• _What to produce_
Please render the data below as a two-column CSV headed input and output, with each row pairing one text with its answer and each value in a single quoted field, line breaks replaced by spaces. Leave the pictures out.

Target position data:
** begin **

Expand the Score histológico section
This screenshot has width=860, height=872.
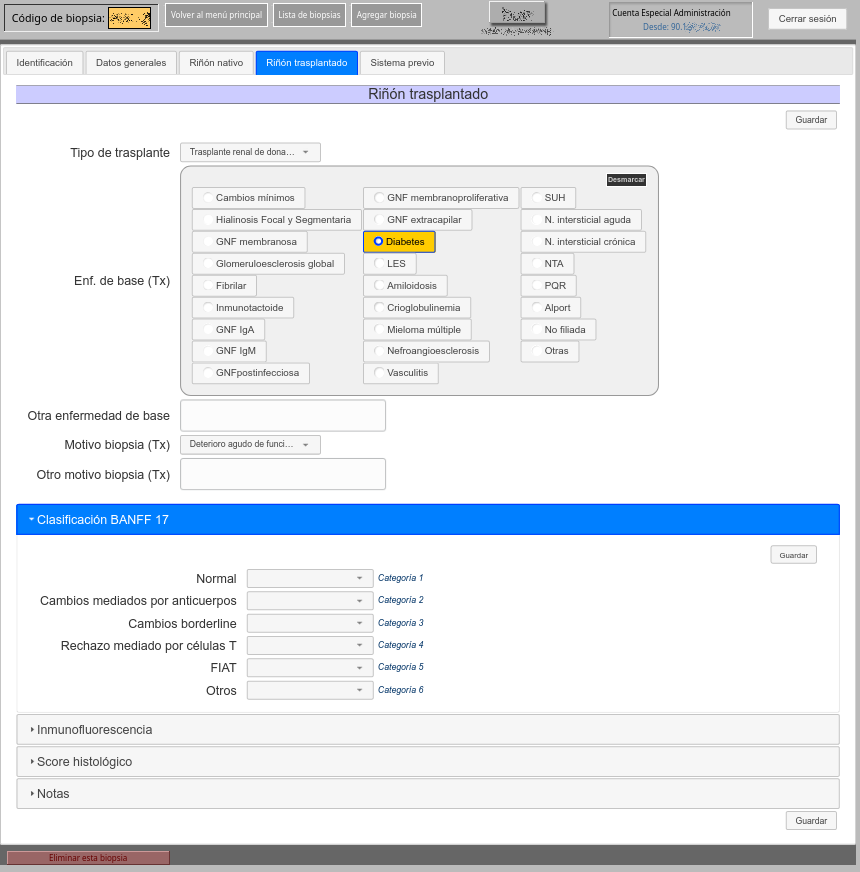click(427, 762)
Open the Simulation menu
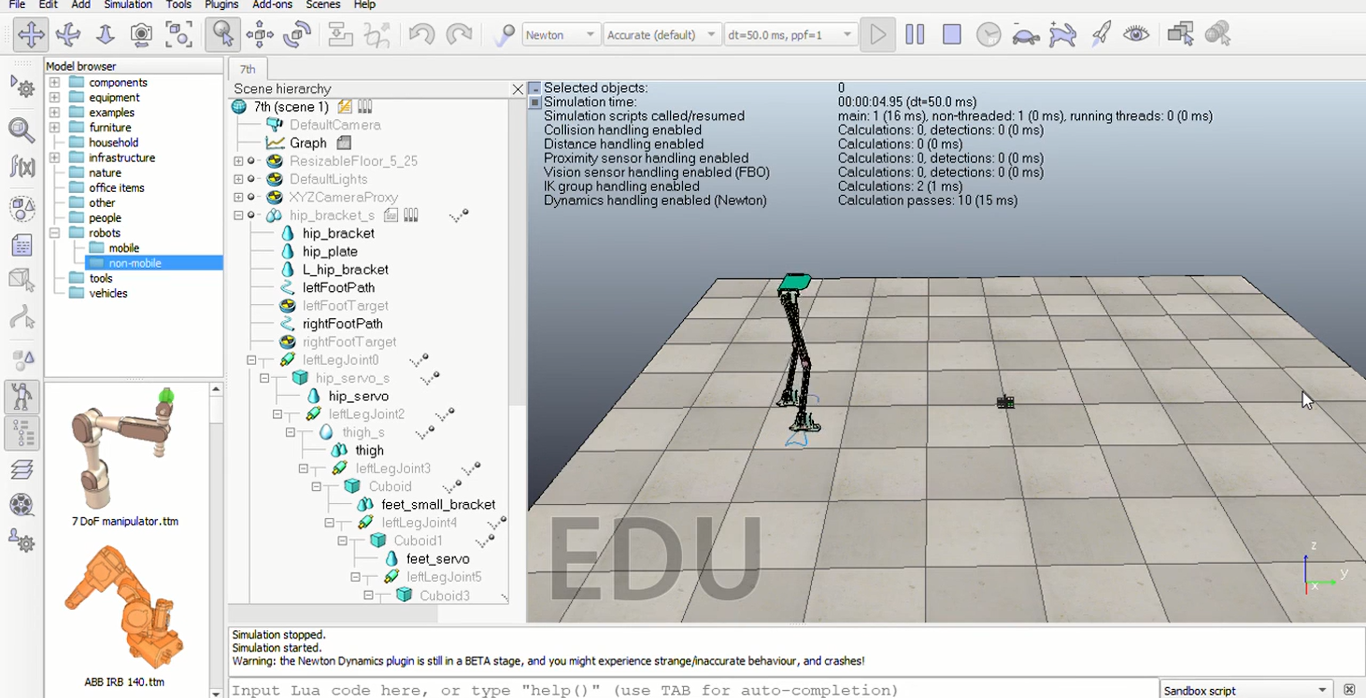This screenshot has width=1366, height=698. (128, 5)
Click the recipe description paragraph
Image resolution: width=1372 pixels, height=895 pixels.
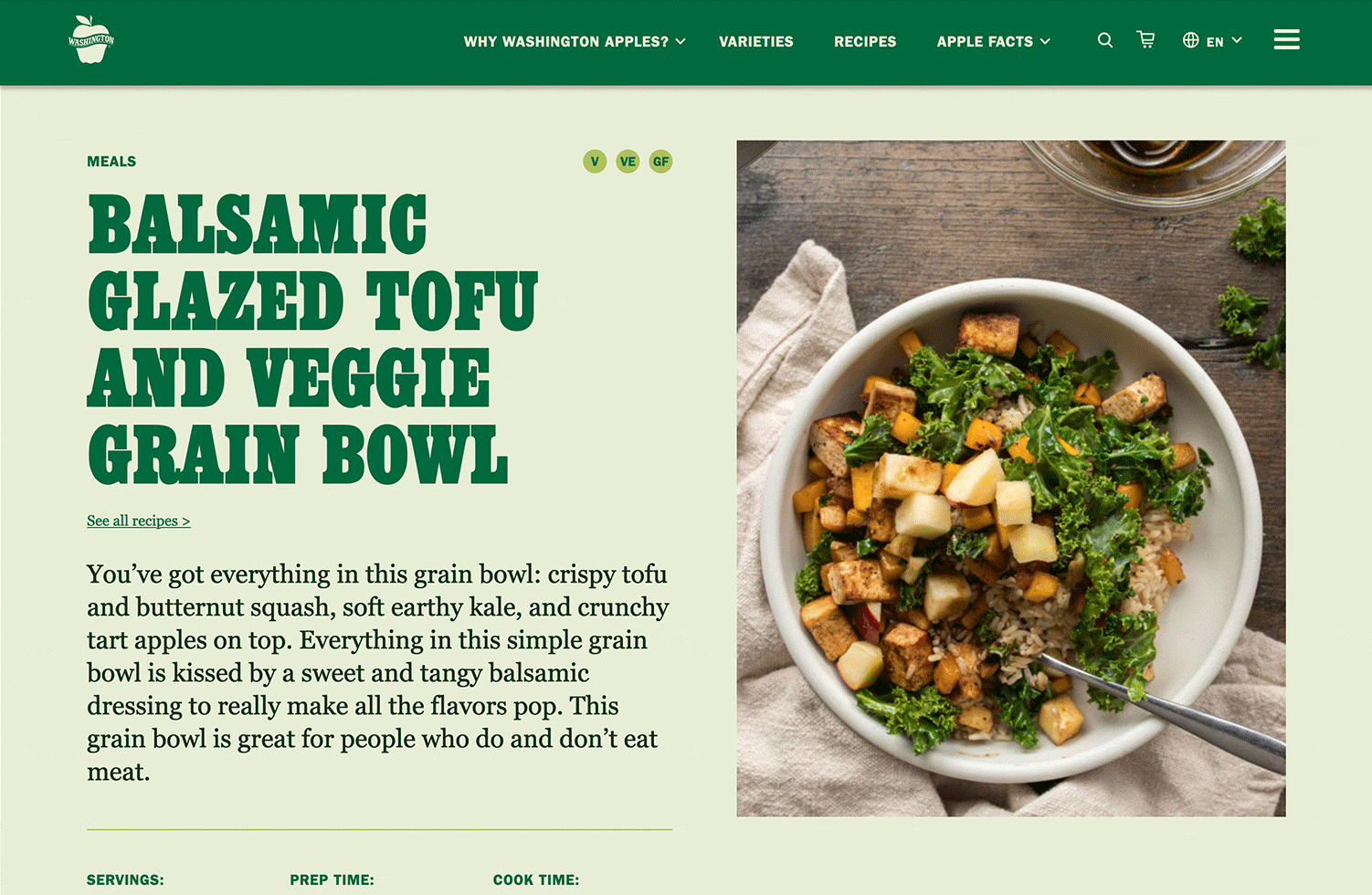[378, 673]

** end **

• _Exercise output_
input,output
"Expand the Score histológico section This screenshot has width=860, height=872.","click(427, 762)"
"Open the Simulation menu","This screenshot has width=1366, height=698. (128, 5)"
"Click the recipe description paragraph Image resolution: width=1372 pixels, height=895 pixels.","[378, 673]"